**SELECTED EXCERPT**.
↓

# P2127: Throttle/Pedal Position Sensor



## ChevyGuy (Dec 13, 2014)

3. Take it to a dealer. 

Unless the car has been totaled, it should still be under B2B warranty. 

Without pulling the service manual, I think it's saying that one of the two circuits in the sensor are opening up and the sensor needs to be changed. It's unusual for it to go that soon, but that's what warranties are for. The other issues are a side-effect of that. The computer is no longer confident of the sensor, so it's unsure of what you want the car to do.


----------



## ChevyGuy (Dec 13, 2014)

ChevyGuy said:


> Without pulling the service manual, I think it's saying that one of the two circuits in the sensor are opening up and the sensor needs to be changed.


My hunch was correct. "Sensor 2" circuit is either opening or shorting to ground.


----------



## JetteJ (Jul 25, 2016)

Stumbled onto this old thread and since I still have the car (with 120K today), I will report that the throttle position sensor issue went away and never came back. The following usual Cruze suspects failed over time and have been replaced under warranty: turbo and oil line, oil pan gasket, intake manifold, valve cover. DIY replacements: thermostat, coolant inlet, negative battery cable. Leaving out the typical wear items, but got 100K on the front brakes and rotors. Still plenty of life left in this car.


----------



## Jersey613 (4 mo ago)

I am experiencing that now. 98,000 miles. Did you replace the throttle position sensor


----------

↑

**SET TASK**. In the P2127 thread, list every part that was replaced as a DIY job. The lines after this point are separate material, unrelated to the P2127 thread.

**DATASET SECTION**.
↓

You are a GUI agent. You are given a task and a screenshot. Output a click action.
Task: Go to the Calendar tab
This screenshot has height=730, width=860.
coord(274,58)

↑

**FINAL RESULT**. Thermostat, coolant inlet, negative battery cable